Date: Thursday, June 29, 2017 11:30 - 12:30
Speaker: Arno Rauschenbeutel (Vienna Center for Quantum Science and Technology, TU Wien)
Location: Meeting room Ground floor / Office Bldg West (I21.EG.127)
Series: Physical Sciences Seminar
Host: Johannes Fink

Abstract:

Controlling the interaction of light and matter is the basis for diverse applications ranging from light technology to quantum information processing. Nowadays, many of these applications are based on nanophotonic structures.

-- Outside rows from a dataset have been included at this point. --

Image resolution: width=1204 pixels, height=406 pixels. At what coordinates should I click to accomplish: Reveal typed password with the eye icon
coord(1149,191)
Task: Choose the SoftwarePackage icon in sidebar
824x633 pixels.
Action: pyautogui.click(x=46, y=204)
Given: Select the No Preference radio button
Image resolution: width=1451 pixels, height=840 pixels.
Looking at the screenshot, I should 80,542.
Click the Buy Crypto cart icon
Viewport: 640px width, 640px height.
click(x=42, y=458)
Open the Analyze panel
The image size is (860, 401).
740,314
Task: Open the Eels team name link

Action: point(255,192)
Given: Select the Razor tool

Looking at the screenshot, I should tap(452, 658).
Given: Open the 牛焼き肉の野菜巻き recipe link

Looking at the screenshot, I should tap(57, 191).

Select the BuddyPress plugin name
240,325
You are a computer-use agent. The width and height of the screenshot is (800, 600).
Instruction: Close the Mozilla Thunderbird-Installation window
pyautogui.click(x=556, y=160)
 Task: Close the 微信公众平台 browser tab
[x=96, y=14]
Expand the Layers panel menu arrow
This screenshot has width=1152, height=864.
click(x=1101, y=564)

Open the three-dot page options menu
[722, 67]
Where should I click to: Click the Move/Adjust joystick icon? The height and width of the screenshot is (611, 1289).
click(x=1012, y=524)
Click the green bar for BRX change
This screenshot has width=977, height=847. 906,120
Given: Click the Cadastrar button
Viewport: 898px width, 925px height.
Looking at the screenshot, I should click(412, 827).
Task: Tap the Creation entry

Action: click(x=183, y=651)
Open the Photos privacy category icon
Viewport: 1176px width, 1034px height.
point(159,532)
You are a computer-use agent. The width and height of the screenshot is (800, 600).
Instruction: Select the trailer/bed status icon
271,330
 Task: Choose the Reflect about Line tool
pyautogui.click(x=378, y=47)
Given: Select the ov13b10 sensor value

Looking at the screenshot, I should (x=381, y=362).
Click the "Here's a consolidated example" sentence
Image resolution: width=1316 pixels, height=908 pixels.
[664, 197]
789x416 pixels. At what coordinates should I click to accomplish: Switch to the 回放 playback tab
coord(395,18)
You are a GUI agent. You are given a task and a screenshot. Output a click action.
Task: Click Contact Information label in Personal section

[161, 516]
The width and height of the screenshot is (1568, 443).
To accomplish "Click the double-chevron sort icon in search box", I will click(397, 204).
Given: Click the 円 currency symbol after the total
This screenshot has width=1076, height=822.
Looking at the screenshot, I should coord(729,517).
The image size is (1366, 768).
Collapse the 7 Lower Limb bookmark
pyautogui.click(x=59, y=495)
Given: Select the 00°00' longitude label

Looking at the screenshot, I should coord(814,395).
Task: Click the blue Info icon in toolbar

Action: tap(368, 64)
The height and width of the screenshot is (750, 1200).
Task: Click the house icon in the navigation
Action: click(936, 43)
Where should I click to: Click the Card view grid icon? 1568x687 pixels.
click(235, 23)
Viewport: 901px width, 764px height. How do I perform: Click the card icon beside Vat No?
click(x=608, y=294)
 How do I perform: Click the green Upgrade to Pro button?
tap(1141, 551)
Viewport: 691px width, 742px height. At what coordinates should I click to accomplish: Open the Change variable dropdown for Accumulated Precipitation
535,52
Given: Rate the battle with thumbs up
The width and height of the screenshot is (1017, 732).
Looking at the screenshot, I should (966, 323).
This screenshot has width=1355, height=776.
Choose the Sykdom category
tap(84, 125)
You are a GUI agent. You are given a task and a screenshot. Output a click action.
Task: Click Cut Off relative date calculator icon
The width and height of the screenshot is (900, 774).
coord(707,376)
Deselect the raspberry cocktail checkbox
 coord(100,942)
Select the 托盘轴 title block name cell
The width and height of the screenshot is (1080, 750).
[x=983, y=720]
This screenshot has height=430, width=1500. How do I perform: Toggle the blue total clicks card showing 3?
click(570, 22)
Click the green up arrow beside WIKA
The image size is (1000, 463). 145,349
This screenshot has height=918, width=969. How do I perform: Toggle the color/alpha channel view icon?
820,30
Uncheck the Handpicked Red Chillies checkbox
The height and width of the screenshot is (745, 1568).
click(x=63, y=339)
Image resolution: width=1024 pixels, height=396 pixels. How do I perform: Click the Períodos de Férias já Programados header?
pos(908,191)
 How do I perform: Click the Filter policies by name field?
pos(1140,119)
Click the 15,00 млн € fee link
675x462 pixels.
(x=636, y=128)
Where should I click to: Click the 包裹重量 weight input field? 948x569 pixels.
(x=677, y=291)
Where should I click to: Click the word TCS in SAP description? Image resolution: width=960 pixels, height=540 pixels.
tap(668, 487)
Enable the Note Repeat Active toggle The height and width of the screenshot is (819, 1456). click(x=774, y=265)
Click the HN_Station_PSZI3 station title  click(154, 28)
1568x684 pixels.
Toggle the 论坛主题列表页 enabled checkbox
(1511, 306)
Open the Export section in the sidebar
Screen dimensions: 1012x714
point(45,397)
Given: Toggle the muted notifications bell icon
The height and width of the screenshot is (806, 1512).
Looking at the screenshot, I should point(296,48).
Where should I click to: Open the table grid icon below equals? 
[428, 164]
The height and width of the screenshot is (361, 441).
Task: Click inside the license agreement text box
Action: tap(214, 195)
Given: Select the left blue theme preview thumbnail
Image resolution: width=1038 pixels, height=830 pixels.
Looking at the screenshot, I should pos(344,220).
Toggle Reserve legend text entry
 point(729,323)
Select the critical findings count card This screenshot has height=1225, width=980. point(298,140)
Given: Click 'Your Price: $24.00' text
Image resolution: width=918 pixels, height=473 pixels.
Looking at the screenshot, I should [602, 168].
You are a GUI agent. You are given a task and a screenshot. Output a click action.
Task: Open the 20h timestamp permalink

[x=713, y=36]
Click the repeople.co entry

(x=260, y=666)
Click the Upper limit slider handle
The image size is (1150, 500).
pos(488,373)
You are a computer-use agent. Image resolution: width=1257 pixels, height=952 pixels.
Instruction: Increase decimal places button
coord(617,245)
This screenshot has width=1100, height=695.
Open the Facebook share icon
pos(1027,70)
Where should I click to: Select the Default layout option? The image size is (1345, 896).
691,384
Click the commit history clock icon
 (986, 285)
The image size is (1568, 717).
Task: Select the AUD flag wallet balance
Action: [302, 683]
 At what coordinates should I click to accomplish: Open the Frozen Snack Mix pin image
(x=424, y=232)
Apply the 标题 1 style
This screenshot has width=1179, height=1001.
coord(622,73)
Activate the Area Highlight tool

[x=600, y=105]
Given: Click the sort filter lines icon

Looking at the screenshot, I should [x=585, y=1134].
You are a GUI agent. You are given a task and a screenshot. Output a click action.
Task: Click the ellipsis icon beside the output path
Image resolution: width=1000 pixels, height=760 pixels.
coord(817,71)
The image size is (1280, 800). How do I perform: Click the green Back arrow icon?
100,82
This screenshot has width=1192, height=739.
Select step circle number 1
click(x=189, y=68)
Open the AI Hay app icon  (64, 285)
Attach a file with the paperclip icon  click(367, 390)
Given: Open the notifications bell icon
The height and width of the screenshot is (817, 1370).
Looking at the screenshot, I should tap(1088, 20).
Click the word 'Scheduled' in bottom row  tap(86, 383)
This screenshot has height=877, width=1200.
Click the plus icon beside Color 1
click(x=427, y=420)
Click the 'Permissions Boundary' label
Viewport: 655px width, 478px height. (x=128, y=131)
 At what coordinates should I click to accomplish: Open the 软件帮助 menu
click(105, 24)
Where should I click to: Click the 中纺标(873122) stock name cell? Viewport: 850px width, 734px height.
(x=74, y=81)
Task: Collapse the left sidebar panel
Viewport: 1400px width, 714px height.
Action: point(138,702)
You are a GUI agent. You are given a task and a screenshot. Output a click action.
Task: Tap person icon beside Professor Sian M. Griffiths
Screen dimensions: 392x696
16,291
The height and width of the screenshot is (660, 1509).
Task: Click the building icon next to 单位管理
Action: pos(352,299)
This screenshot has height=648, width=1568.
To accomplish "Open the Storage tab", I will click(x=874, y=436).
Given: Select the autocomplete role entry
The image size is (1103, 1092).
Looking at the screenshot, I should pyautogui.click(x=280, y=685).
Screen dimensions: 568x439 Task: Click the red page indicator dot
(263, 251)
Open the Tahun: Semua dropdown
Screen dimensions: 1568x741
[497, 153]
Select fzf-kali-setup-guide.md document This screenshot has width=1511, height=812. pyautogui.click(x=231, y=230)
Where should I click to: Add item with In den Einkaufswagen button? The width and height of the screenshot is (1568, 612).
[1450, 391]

It turns out that the confinement of light in such nanostructures imposes an inherent link between its local polarization and its propagation direction, also referred to as spin–momentum locking of light [K. Y. Bliokh, F. J. Rodríguez-Fortuño, F. Nori, and A. V. Zayats, 2015]. Remarkably, this leads to chiral, i.e., propagation direction-dependent effects in the emission and absorption of light, and elementary processes of light–matter interaction are fundamentally altered. For example, when coupling plasmonic particles or atoms to evanescent fields, the intrinsic mirror symmetry of the particles’ emission can be broken. In our group, we observed this effect in the interaction between single rubidium atoms and the evanescent part of a light field that is confined by continuous total internal reflection in a whispering-gallery-mode microresonator [C. Junge, D. O'Shea, J. Volz, and A. Rauschenbeutel, 2013]. In the following, this allowed us to realize chiral nanophotonic interfaces in which the emission direction of light into the structure is controlled by the polarization of the excitation light [J. Petersen, J. Volz, and A. Rauschenbeutel, 2014] or by the internal quantum state of the emitter [R. Mitsch, C. Sayrin, B. Albrecht, P. Schneeweiss, and A. Rauschenbeutel, 2014], respectively. Moreover, we employed this chiral interaction to demonstrate an integrated optical isolator [C. Sayrin, C. Junge, R. Mitsch, B. Albrecht, D. O'Shea, P. Schneeweiss, J. Volz, and A. Rauschenbeutel, 2015] as well as an integrated optical circulator [M. Scheucher, A. Hilico, E. Will, J. Volz, and A. Rauschenbeutel, 2016] which operate at the single-photon level and which exhibit low loss. The latter are the first two examples of a new class of nonreciprocal nanophotonic devices which exploit the chiral interaction between single quantum emitters and transversally confined photons.